In a previous article I explained what PPTP passthrough is and how it works. In this article I will explain why multiple VPN connections fail with certain routers. This issue only affects PPTP connections and it is directly related to PPTP passthrough.
Here is a brief comparison of how NAT handles PPTP VPN connections differently to normal connections. Read the PPTP passthrough link above for more details:
- When computers make normal outbound connections the source IP address is NATed to the public IP. Source ports are used to uniquely identify the multiple connections.
- When PPTP clients make outbound connections the same thing happens but the call ID AND destination IP is used instead of source ports to uniquely identify the VPN connections.

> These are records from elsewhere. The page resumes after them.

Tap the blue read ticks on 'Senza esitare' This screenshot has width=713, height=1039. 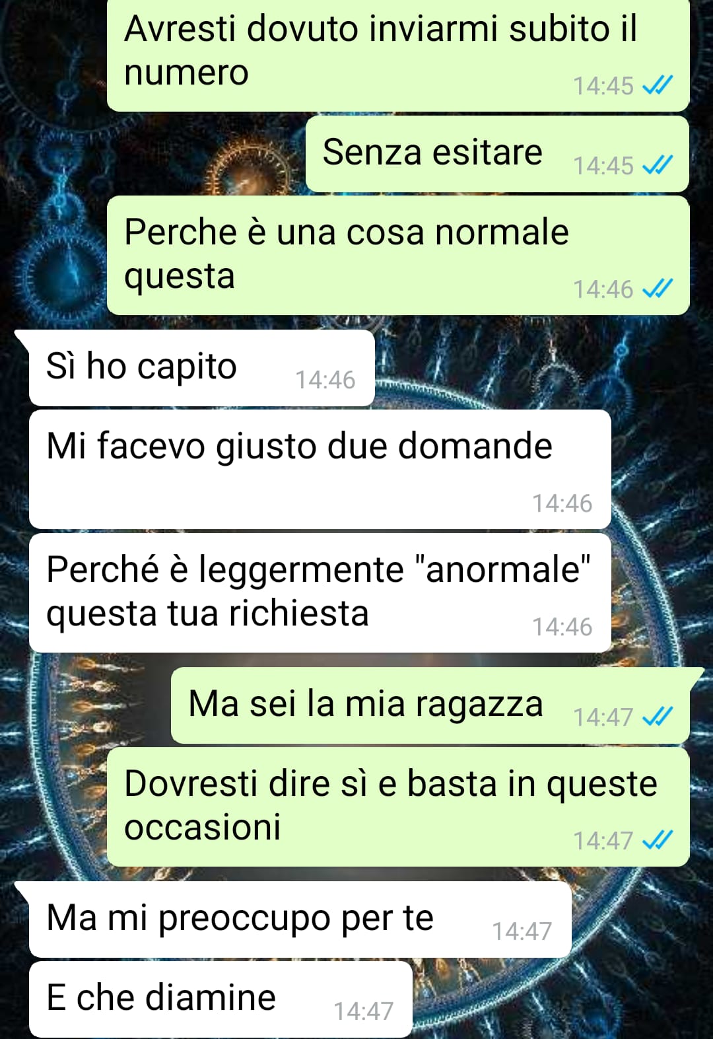click(x=657, y=164)
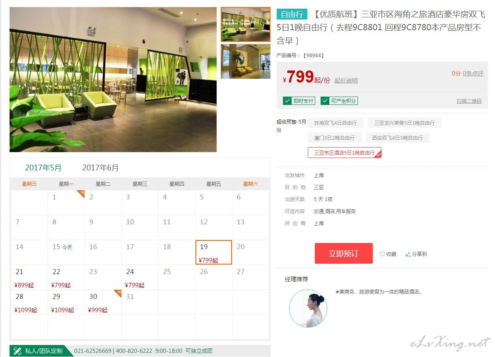The image size is (495, 357).
Task: Click the custom tour pencil icon
Action: coord(17,351)
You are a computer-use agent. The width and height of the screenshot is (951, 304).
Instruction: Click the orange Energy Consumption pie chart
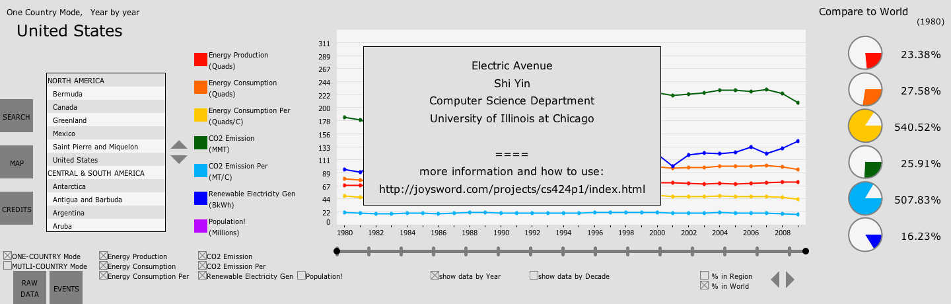[865, 90]
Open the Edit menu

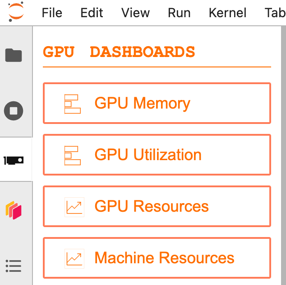[92, 12]
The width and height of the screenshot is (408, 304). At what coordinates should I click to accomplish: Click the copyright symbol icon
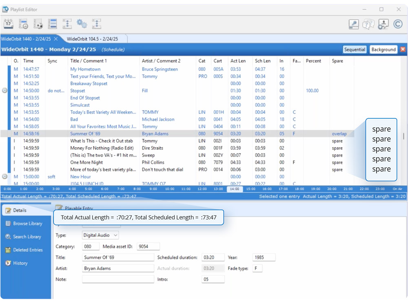[398, 24]
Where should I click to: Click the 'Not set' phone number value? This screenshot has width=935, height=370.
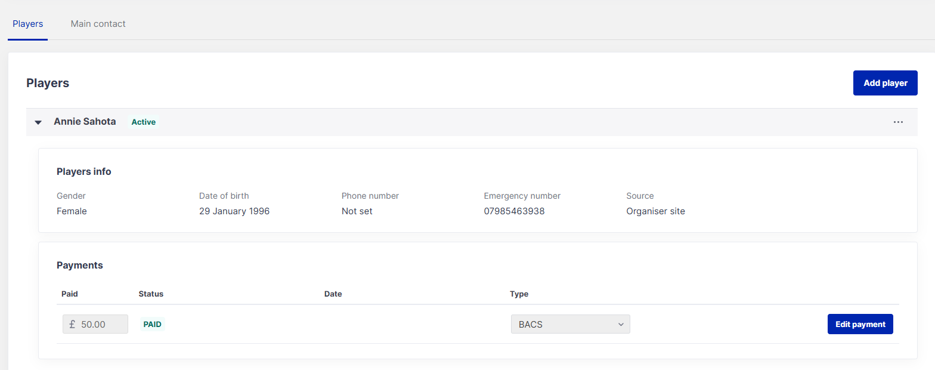click(x=357, y=211)
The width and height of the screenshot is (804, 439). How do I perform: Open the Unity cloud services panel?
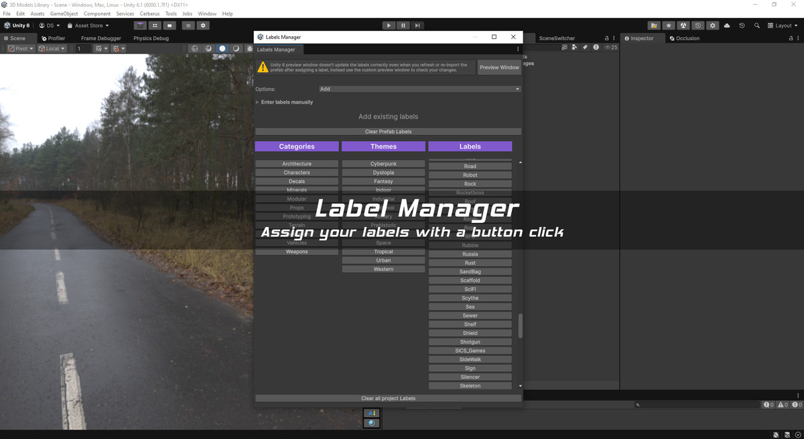point(726,25)
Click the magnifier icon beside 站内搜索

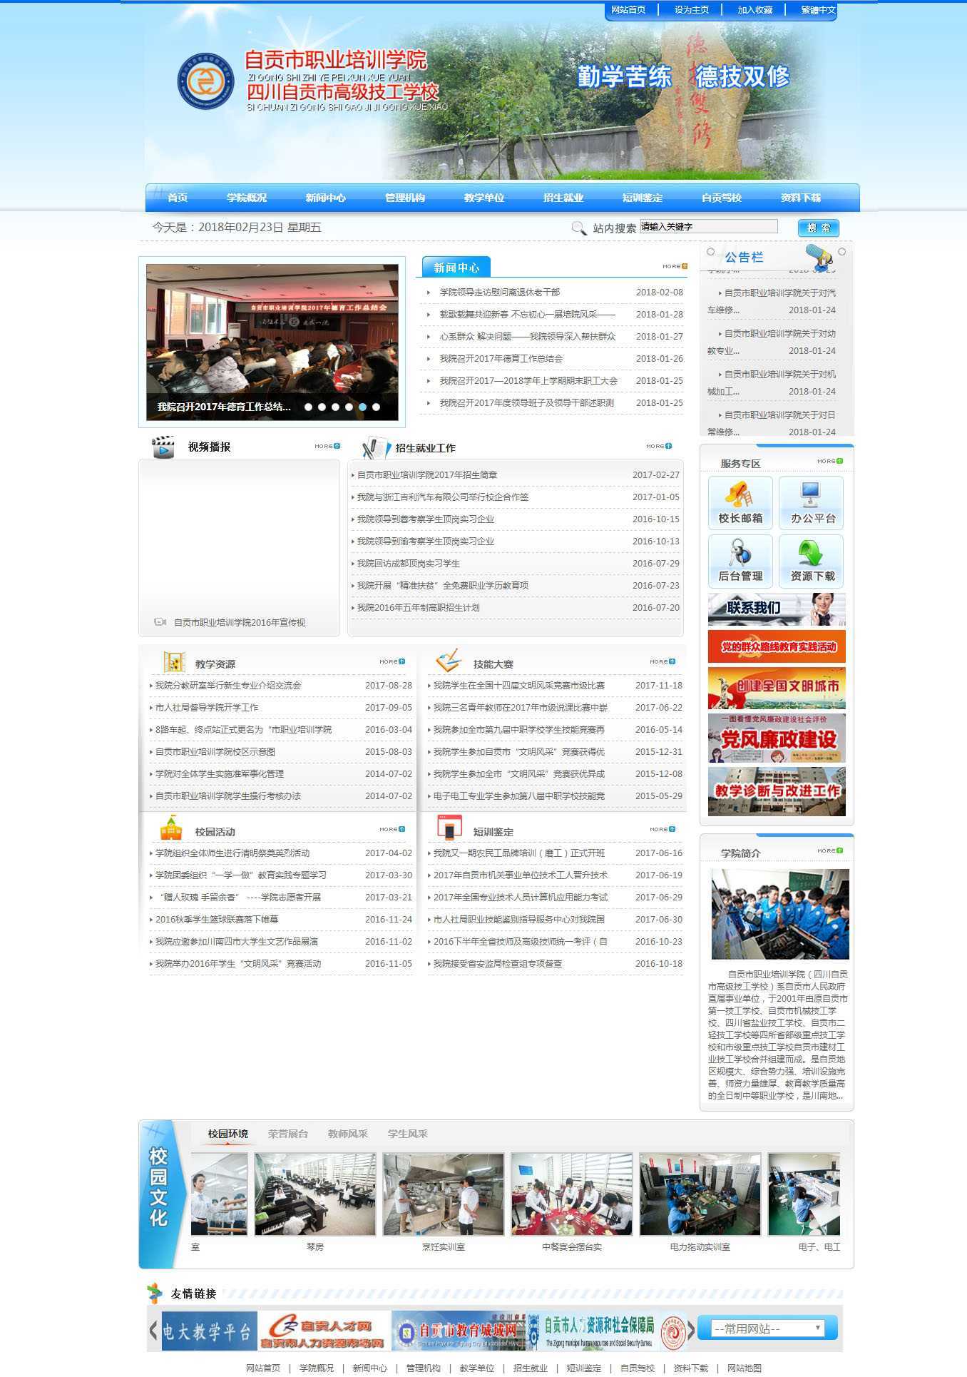pos(578,228)
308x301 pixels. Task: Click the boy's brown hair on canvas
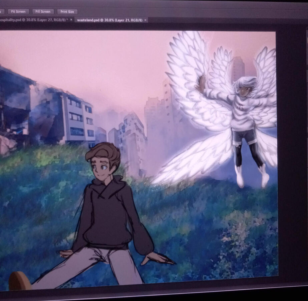pos(103,151)
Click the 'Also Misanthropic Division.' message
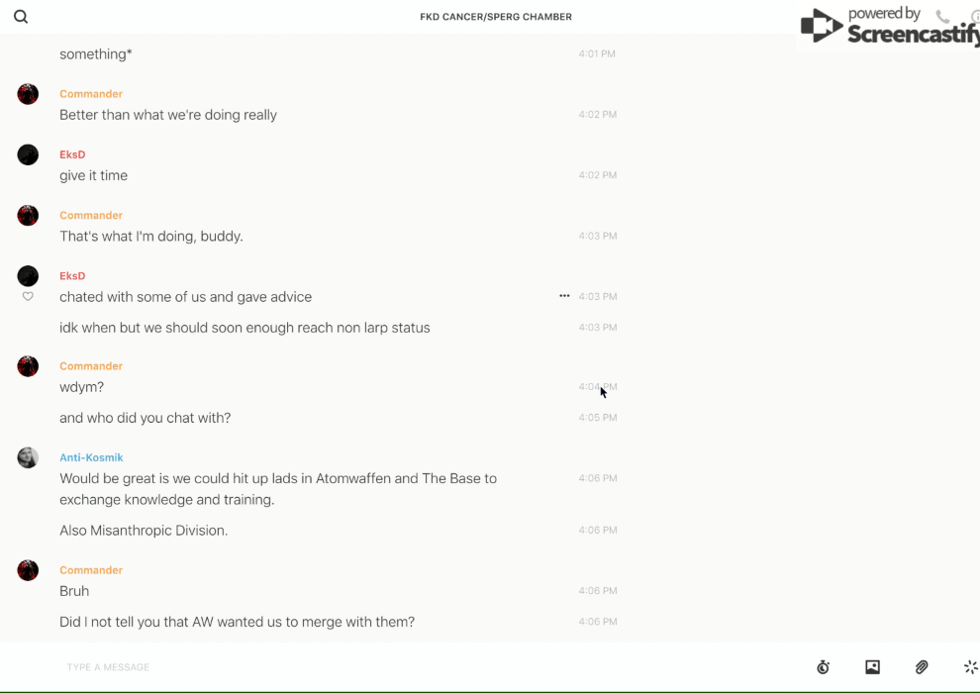The image size is (980, 693). [x=144, y=531]
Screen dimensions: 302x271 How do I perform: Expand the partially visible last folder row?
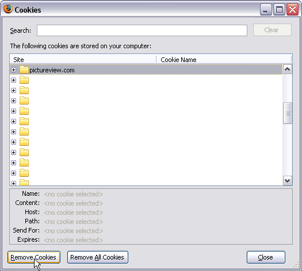point(13,183)
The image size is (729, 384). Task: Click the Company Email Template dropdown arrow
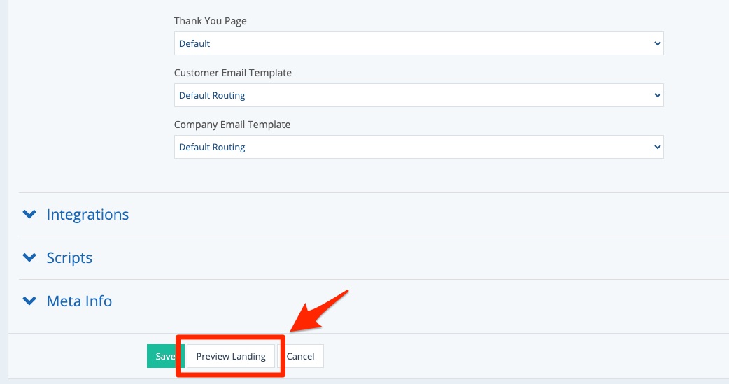[x=657, y=147]
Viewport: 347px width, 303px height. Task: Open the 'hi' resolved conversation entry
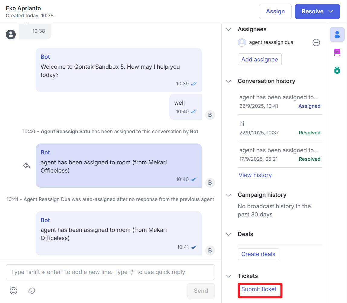(280, 128)
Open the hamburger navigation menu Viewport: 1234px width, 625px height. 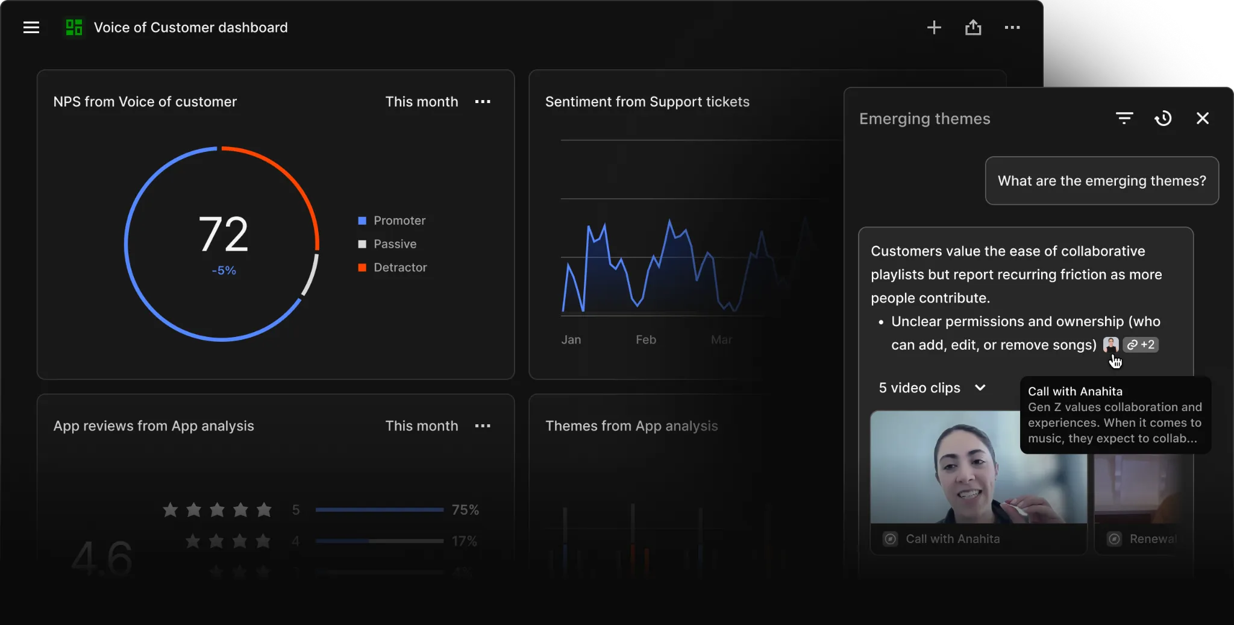click(x=31, y=28)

If a computer connects to IP address 220.127.116.11 using source port 6758 and another computer connects to the same IP using port 8755 NAT uses the port numbers to uniquely identify the connections. If for any reason both computers connect using the same source port NAT can no longer identify each connection. To prevent this NAT changes the source ports to randomly unique ones, thus keeping the multiple connections unique.
PPTP passthrough works in the same manner but uses call IDs as a replacement to source ports. The difference here though is that if multiple PPTP clients try to use the same call ID certain routers won’t change the call IDs to be unique like it does with ports. This isn’t a problem when multiple VPN connections connect to different IP addresses; since the destination IP is unique NAT can use this to identify each VPN. If however they connect to the same IP and use the same call ID the multiple connections are no longer unique so only the first connection works. It is for this reason why certain NAT/Routers fail when multiple VPNs connect to the same IP address. Because the call ID and destination IP are the same the NAT thinks that all VPN connections are one connection.
Some NATs can detect the call ID “conflict” and will modify them to keep the multiple VPN connections unique. The NAT must have a PPTP editor to allow this. This of course isn’t something router manufacturers generally advertise on their spec sheets. You will need to go digging around on their website to find it like here for example on the Netgears routers VPN support page. As you will see some Netgear routers only support one VPN connection; this will be where they can’t modify the call ID’s. Routers that support multiple VPN connections are the Netgear WGR614 Wireless Router, the Netgear FWAG114 ProSafe and Microsoft RRAS server.